NHST makes no assumption about the distribution of effect sizes or of a random draw from a dichotomous distribution. NHST is a procedure that compares empirical data with a sampling distribution implied by a null hypothesis (e.g., H₀: μ_X − μ_Y = 0). A small enough probability (P value) of observing the data under $H_0$ justifies the decision to continue research because the data suggest a signal ($H_A$) instead of noise ($H_0$ with sampling variability), which involves signal detection. Even assuming no true null hypotheses, rejecting the null as an explanation for the data also allows one to reject any distribution assuming an effect in the opposite direction (2). Thus, sufficient signal can also indicate the correct effect direction. Uncertainty is always involved, however, because “tests of significance … are capable of rejecting or invalidating hypotheses in so far as these are contradicted by the data; but … they are never capable of establishing them as certainly true” (3).

Assuming an exponential distribution of δ (standardized mean difference in the population) with zero probability of H₀: δ = 0 (point value in a continuous distribution) presumes, but does not test, that H_A: δ > 0 is true. The simulation in the study by Wilson et al. (1) is unnecessary. The more parsimonious LLN, coupled with NHST screening based on studies with power < 1.0, dictates that effect sizes in original research are exaggerated. Under LLN, the estimate ($\overline{d}$) approaches the effect (δ) as $N\to \infty$. Points in Fig. 1A represent means from a single sample (size $N$); dots are significant (P < 0.05) and circles are not (P > 0.05). More extreme $\overline{d}$ are required to reach significance at smaller N (cf. original studies), whereas less extreme $\overline{d}$ reach significance at larger N (cf. replication studies).

Fig. 1.

(A) Variability in sample means $\overline{d}$ as a function of sample size N for a single study, so the variance depicted is not about a sampling distribution but of a sample. The population effect size is δ = 0.5 (dashed horizontal reference line), and the data d follow a normal distribution with unit variance. (B) Increasing N is associated with increasing values in the t test statistic and lower critical values (monotonically decreasing reference line).

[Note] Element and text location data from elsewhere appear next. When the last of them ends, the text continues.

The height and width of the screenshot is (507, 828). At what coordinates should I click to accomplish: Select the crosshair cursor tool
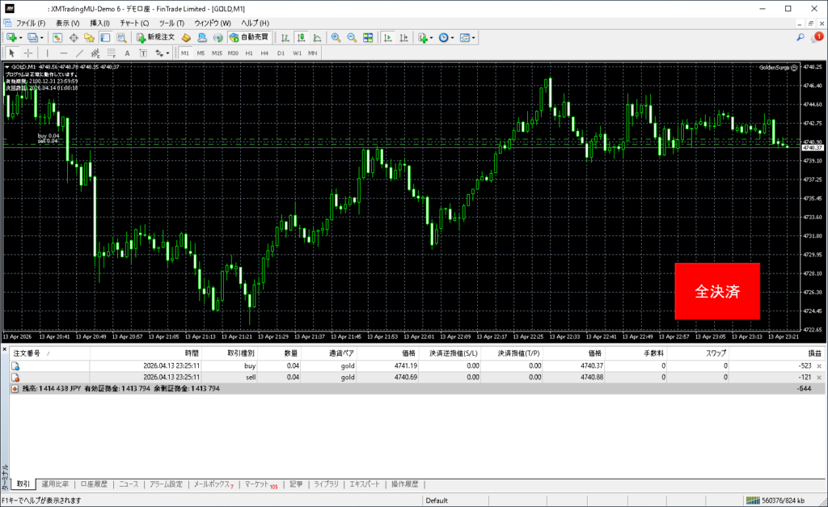[x=28, y=53]
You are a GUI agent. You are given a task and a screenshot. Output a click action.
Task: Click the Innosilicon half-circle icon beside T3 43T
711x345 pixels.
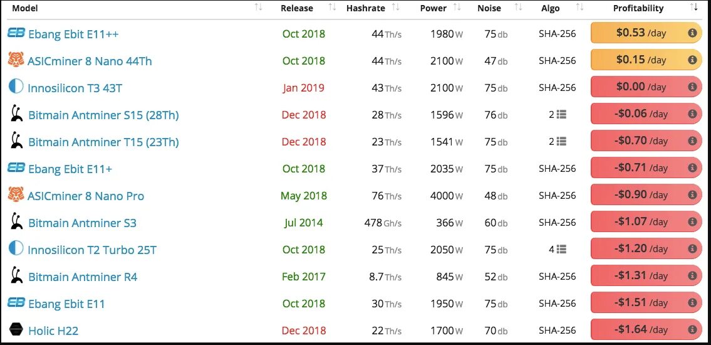[16, 87]
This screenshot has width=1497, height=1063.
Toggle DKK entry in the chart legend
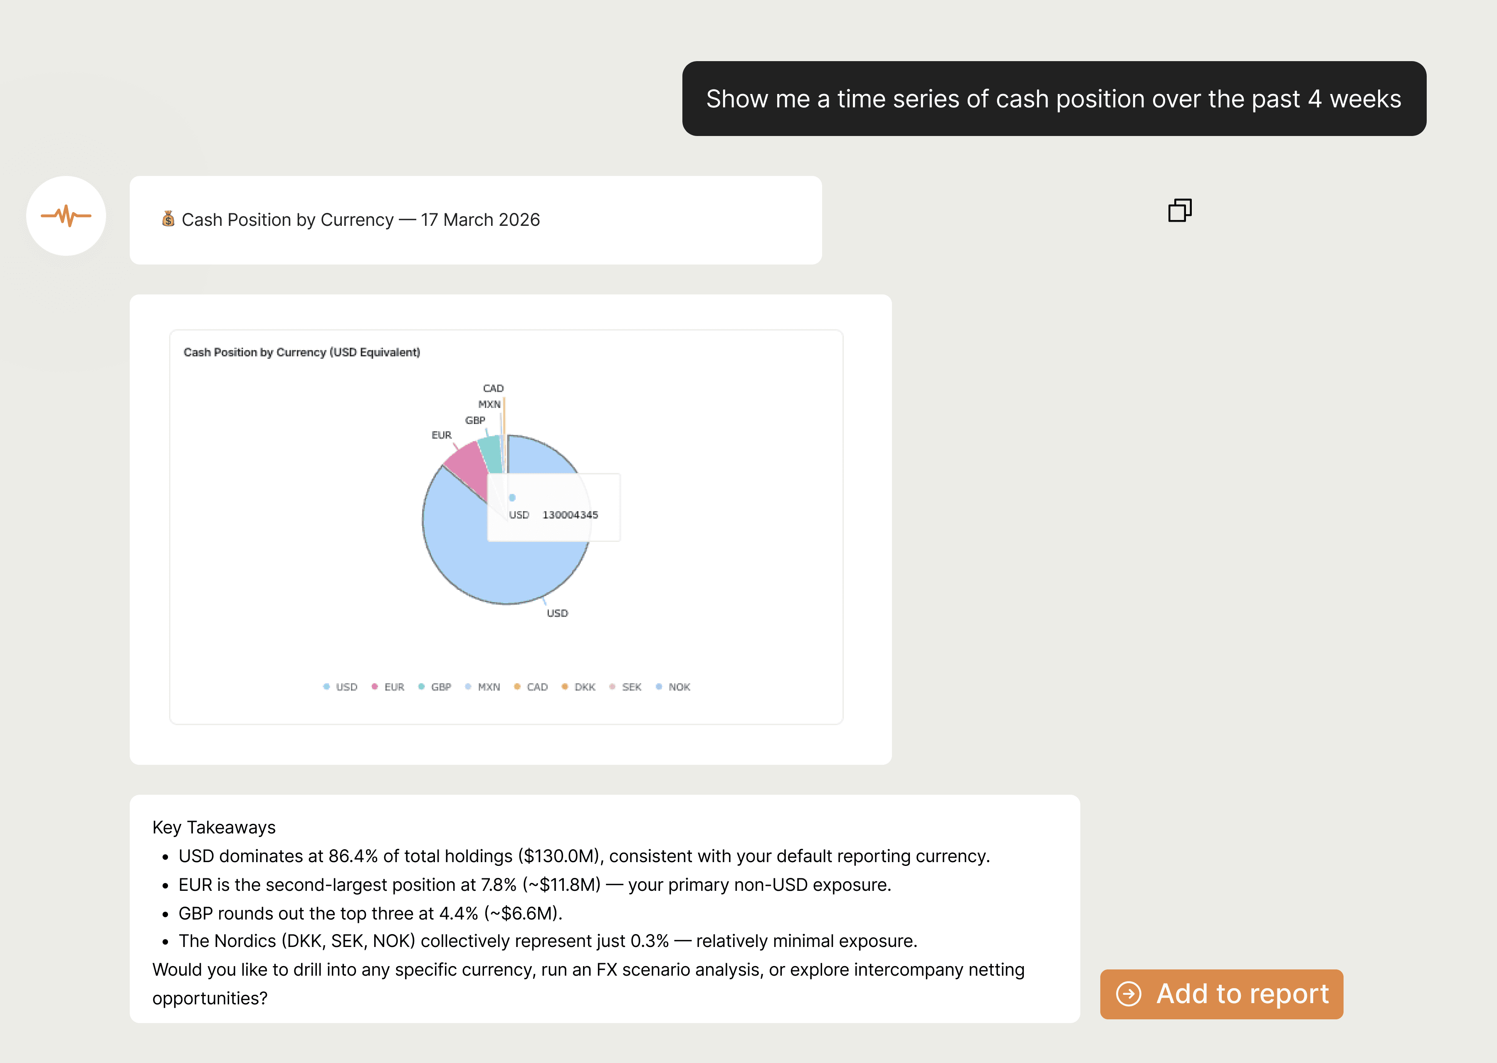click(579, 687)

The red-colored dots (estimates and t test statistics) are significant at P < 0.05; open circles have P > 0.05. R code and data to accompany this figure are available over Open Science Framework (https://osf.io/97amd/).

Signal detection does not just pertain to deciding whether there is signal (e.g., of correct direction) in original research. Assuming H_A: δ = 0.5 and large N (cf. replication studies), estimated effects still exhibit variability that can raise doubts about the direction of an effect (e.g., $\overline{d}$ is close to 0 for N = 108 in Fig. 1A). The screening function of NHST does involve signal detection, although perhaps of direction (2) rather than (or in addition to) presence versus absence of an effect. Human scientific inquiry involves making probabilistic decisions (i.e., detecting a signal) that are relevant to both original and replication studies. Beyond statistical models, conclusive (i.e., less uncertain but not definitive) research claims require research practices centered on optimizing validity (4–6).